Now, Commissioner Vasan says that the city “joins many public health experts and community leaders who have expressed serious concern about continuing to e exclusively use the term ‘monkeypox’ given the stigma it may engender, and the painful and racist history within which terminology like this is rooted for communities of colour.”  

Vasan suggests that the WHO ought to adopt terminology like “hMPXV” to refer to the monkeypox virus, or “MPV” for short.  

“We need leadership from the WHO to ensure consistency in naming and to reduce confusion to the public,” he said, suggesting that every health organization do away with the term monkeypox, which is already in broad usage.  

“Further, as we are reminded by fierce advocates who served on the front lines as the HIV/AIDS epidemic emerged, early misinformation about the virus led people to believe that it was spread to humans after people in Africa engaged in sexual activity with monkeys,” continued the health commissioner.   

“This kind of false messaging created incalculable harm and stigma for decades to come.
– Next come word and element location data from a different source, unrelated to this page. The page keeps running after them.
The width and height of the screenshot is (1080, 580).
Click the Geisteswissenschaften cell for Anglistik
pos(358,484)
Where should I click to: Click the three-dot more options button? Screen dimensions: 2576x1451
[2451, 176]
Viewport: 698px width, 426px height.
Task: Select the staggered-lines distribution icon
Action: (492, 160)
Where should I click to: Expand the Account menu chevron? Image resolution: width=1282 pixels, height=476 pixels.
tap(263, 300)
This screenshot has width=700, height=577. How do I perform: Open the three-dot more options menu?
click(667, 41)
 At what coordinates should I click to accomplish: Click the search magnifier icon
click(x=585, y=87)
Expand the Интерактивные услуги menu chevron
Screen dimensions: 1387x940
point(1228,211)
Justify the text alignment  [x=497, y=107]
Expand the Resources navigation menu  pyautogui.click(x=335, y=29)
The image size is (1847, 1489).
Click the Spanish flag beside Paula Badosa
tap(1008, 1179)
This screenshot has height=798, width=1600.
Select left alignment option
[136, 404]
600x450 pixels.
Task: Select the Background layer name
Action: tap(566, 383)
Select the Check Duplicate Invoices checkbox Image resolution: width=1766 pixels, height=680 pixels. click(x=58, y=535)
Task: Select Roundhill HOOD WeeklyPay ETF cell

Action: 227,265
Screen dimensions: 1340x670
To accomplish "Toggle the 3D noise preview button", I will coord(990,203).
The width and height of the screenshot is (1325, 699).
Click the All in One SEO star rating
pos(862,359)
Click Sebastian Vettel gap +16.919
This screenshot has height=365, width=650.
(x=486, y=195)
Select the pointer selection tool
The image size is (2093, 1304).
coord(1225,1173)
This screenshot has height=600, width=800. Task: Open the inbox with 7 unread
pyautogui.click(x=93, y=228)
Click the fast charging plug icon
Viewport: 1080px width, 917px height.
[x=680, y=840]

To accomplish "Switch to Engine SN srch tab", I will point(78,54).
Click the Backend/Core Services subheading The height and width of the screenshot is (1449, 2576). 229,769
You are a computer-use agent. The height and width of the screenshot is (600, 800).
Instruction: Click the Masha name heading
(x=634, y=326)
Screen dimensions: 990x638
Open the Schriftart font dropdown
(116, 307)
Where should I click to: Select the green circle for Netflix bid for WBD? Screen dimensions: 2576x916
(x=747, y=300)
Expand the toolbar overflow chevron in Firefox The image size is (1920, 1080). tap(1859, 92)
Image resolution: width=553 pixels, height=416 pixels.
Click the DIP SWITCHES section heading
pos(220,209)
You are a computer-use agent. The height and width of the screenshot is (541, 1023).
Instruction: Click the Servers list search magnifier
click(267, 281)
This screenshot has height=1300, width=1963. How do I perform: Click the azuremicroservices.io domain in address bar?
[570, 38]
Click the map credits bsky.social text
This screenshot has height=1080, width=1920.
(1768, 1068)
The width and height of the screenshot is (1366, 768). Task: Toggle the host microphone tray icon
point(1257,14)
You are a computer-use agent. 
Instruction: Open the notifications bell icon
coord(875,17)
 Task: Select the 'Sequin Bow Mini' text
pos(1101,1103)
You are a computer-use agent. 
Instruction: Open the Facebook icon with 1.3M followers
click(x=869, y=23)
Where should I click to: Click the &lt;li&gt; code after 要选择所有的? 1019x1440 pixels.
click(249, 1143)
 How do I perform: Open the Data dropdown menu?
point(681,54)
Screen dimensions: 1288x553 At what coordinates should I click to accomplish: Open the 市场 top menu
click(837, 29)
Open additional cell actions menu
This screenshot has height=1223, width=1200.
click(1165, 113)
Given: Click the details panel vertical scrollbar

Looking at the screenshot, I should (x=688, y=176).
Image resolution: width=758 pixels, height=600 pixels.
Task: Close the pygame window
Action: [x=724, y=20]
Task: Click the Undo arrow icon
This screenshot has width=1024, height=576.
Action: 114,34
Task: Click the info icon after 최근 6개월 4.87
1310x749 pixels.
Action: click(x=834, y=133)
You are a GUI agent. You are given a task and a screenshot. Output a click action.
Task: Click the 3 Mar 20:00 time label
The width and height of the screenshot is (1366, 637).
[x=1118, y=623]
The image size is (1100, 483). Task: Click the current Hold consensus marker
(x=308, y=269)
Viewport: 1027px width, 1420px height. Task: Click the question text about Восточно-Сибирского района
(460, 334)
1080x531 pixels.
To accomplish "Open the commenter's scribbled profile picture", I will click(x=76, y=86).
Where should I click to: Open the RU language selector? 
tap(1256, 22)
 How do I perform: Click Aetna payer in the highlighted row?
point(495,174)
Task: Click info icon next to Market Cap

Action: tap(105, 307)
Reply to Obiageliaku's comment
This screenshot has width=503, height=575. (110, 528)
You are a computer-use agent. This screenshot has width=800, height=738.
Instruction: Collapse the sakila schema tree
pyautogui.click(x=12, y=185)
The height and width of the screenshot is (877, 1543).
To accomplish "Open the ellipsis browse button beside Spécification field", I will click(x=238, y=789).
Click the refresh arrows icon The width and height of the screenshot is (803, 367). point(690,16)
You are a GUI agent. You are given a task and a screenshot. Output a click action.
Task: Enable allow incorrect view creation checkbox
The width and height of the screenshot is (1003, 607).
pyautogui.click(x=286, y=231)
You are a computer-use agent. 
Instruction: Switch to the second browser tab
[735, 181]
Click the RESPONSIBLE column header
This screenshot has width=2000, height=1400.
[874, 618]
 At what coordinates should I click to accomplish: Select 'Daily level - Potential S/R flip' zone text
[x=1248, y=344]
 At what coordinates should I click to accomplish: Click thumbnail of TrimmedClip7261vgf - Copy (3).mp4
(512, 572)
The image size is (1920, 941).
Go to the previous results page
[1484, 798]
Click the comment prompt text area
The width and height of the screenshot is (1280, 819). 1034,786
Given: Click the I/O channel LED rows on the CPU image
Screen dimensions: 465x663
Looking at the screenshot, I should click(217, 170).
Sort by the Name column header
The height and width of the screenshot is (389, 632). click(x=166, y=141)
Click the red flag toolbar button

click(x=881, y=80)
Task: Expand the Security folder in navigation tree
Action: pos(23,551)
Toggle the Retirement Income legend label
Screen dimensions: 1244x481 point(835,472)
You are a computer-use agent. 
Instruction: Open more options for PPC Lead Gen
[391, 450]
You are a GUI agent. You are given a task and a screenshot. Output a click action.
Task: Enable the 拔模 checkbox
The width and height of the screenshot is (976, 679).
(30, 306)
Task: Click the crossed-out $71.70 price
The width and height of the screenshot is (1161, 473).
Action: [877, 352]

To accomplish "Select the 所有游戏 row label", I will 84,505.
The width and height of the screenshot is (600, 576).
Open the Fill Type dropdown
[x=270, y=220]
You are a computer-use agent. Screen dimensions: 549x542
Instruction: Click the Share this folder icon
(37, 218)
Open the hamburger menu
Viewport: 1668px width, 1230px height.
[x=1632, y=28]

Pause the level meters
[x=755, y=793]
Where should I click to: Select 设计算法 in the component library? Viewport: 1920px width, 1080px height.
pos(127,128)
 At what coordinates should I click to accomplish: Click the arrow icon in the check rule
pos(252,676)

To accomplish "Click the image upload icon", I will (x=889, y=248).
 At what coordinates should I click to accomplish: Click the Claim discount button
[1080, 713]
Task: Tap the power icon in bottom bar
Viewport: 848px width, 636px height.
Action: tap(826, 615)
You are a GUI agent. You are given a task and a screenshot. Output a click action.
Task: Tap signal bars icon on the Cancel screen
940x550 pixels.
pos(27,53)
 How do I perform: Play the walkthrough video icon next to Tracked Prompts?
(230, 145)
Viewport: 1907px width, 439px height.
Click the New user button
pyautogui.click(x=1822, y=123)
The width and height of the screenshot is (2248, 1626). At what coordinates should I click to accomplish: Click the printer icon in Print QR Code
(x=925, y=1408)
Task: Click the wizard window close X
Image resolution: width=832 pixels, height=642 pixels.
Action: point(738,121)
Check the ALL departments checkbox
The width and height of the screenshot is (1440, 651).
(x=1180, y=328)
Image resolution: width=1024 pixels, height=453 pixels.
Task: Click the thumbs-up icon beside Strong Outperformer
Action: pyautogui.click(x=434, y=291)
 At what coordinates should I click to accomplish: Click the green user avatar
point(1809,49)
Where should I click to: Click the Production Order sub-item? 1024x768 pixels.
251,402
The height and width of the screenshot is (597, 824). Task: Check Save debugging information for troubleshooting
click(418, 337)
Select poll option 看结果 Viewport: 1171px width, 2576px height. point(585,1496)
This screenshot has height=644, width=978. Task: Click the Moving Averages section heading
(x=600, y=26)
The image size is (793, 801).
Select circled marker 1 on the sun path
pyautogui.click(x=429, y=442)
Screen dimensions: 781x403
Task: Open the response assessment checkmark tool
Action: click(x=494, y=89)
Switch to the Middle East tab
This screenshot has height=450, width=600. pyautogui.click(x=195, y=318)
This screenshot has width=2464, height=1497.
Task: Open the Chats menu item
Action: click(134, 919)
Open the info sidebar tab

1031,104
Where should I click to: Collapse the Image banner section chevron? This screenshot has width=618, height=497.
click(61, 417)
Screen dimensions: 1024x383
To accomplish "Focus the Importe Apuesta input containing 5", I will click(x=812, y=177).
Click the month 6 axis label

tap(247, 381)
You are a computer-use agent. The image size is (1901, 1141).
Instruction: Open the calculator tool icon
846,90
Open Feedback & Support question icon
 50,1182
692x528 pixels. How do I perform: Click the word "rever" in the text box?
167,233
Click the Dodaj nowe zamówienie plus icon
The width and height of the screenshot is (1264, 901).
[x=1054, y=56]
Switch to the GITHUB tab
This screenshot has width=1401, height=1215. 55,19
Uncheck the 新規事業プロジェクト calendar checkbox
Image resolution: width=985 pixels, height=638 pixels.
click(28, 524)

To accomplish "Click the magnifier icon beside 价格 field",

Continuing to use the term ‘monkeypox’ to describe the current outbreak may reignite these traumatic feelings of racism and stigma — particularly for Black people and other people of colour, as well as members of the LGBTQIA+ communities, and it is possible that they may avoid engaging in vital health care services because of it,” he added. 

“The language we use in public health matters, and it has tangible effects on the safety of communities most at risk for poor health outcomes,” said the health official. “We know that during the COVID-19 pandemic, hate crimes against Asian and Pacific Islander individuals have exponentially increased, in no small part due to the stigmatizing, racist and false names that were associated with the virus in early 2020.” 

The city official noted that New York City saw a massive increase in reports on anti-Asian hate incidents, but did not specify who committed violence against them.  

“We fear the consequences due to 'monkeypox'-related stigma may be exacerbated given that in many contexts, transmission is concentrated among gay, bisexual and other men who have sex with men — a population we know to face ongoing stigma, marginalization, violence and even criminalization,” said Vasan. “Words can save lives or put them at further risk; thus, the world cannot repeat these mistakes in nomenclature again.”